▶ EXERCISE PROMPT
Repeat every line that appears below, with nothing altered.

(Items from a data source)
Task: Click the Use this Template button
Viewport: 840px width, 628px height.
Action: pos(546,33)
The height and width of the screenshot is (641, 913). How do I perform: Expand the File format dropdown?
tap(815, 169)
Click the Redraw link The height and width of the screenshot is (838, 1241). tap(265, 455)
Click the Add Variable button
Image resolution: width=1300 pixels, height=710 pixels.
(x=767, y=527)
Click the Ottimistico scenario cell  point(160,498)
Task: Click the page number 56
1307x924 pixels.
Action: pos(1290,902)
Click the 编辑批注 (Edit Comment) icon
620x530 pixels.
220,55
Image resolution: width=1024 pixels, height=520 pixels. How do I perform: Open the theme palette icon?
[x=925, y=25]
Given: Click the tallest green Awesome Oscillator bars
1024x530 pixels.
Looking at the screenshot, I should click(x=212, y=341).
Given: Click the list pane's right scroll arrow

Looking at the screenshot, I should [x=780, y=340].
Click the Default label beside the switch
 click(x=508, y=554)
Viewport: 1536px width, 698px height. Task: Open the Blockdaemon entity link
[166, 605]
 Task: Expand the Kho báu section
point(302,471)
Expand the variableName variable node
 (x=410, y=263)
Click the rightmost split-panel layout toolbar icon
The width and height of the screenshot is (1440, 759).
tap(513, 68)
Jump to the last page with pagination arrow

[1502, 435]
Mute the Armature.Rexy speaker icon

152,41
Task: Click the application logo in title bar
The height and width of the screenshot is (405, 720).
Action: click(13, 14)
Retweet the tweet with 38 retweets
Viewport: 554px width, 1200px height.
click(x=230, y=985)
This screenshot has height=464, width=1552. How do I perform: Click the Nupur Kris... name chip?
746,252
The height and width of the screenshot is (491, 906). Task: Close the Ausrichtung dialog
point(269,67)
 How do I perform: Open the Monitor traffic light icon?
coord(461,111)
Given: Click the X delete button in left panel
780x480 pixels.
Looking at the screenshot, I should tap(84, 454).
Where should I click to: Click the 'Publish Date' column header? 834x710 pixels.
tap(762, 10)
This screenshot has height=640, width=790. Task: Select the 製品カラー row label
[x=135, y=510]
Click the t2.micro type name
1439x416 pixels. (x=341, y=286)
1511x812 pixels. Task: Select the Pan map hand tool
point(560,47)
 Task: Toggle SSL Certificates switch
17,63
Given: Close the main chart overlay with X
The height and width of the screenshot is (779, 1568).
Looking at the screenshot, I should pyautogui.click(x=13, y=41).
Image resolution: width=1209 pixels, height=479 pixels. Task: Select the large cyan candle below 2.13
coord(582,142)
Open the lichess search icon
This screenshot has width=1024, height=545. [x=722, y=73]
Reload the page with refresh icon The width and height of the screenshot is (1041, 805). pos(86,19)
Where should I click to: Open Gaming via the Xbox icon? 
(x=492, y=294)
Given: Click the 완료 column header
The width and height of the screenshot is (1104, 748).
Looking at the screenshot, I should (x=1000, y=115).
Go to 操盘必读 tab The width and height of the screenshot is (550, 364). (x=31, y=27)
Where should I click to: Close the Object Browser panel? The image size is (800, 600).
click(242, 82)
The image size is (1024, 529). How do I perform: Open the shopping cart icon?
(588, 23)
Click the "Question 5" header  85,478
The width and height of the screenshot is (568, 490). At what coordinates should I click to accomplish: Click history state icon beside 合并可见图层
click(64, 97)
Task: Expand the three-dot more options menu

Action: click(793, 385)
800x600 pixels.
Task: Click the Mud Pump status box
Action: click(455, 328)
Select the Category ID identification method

▶ SOLUTION TO THE EXERCISE
Task: Click the Use this Template button
Viewport: 840px width, 628px height.
Action: pos(546,33)
The height and width of the screenshot is (641, 913). How do I perform: Expand the File format dropdown?
tap(815, 169)
Click the Redraw link The height and width of the screenshot is (838, 1241). tap(265, 455)
Click the Add Variable button
Image resolution: width=1300 pixels, height=710 pixels.
(x=767, y=527)
Click the Ottimistico scenario cell  point(160,498)
Task: Click the page number 56
1307x924 pixels.
Action: pos(1290,902)
Click the 编辑批注 (Edit Comment) icon
620x530 pixels.
220,55
Image resolution: width=1024 pixels, height=520 pixels. How do I perform: Open the theme palette icon?
[x=925, y=25]
Given: Click the tallest green Awesome Oscillator bars
1024x530 pixels.
Looking at the screenshot, I should click(x=212, y=341).
Given: Click the list pane's right scroll arrow

Looking at the screenshot, I should [x=780, y=340].
Click the Default label beside the switch
 click(x=508, y=554)
Viewport: 1536px width, 698px height. Task: Open the Blockdaemon entity link
[166, 605]
 Task: Expand the Kho báu section
point(302,471)
Expand the variableName variable node
 (x=410, y=263)
Click the rightmost split-panel layout toolbar icon
The width and height of the screenshot is (1440, 759).
tap(513, 68)
Jump to the last page with pagination arrow

[1502, 435]
Mute the Armature.Rexy speaker icon

152,41
Task: Click the application logo in title bar
The height and width of the screenshot is (405, 720).
Action: click(13, 14)
Retweet the tweet with 38 retweets
Viewport: 554px width, 1200px height.
click(x=230, y=985)
This screenshot has height=464, width=1552. How do I perform: Click the Nupur Kris... name chip?
746,252
The height and width of the screenshot is (491, 906). Task: Close the Ausrichtung dialog
point(269,67)
 How do I perform: Open the Monitor traffic light icon?
coord(461,111)
Given: Click the X delete button in left panel
780x480 pixels.
Looking at the screenshot, I should tap(84, 454).
Where should I click to: Click the 'Publish Date' column header? 834x710 pixels.
tap(762, 10)
This screenshot has height=640, width=790. Task: Select the 製品カラー row label
[x=135, y=510]
Click the t2.micro type name
1439x416 pixels. (x=341, y=286)
1511x812 pixels. Task: Select the Pan map hand tool
point(560,47)
 Task: Toggle SSL Certificates switch
17,63
Given: Close the main chart overlay with X
The height and width of the screenshot is (779, 1568).
Looking at the screenshot, I should pyautogui.click(x=13, y=41).
Image resolution: width=1209 pixels, height=479 pixels. Task: Select the large cyan candle below 2.13
coord(582,142)
Open the lichess search icon
This screenshot has width=1024, height=545. [x=722, y=73]
Reload the page with refresh icon The width and height of the screenshot is (1041, 805). pos(86,19)
Where should I click to: Open Gaming via the Xbox icon? 
(x=492, y=294)
Given: Click the 완료 column header
The width and height of the screenshot is (1104, 748).
Looking at the screenshot, I should (x=1000, y=115).
Go to 操盘必读 tab The width and height of the screenshot is (550, 364). (x=31, y=27)
Where should I click to: Close the Object Browser panel? The image size is (800, 600).
click(242, 82)
The image size is (1024, 529). How do I perform: Open the shopping cart icon?
(588, 23)
Click the "Question 5" header  85,478
The width and height of the screenshot is (568, 490). At what coordinates should I click to accomplish: Click history state icon beside 合并可见图层
click(64, 97)
Task: Expand the three-dot more options menu

Action: click(793, 385)
800x600 pixels.
Task: Click the Mud Pump status box
Action: click(455, 328)
Select the Category ID identification method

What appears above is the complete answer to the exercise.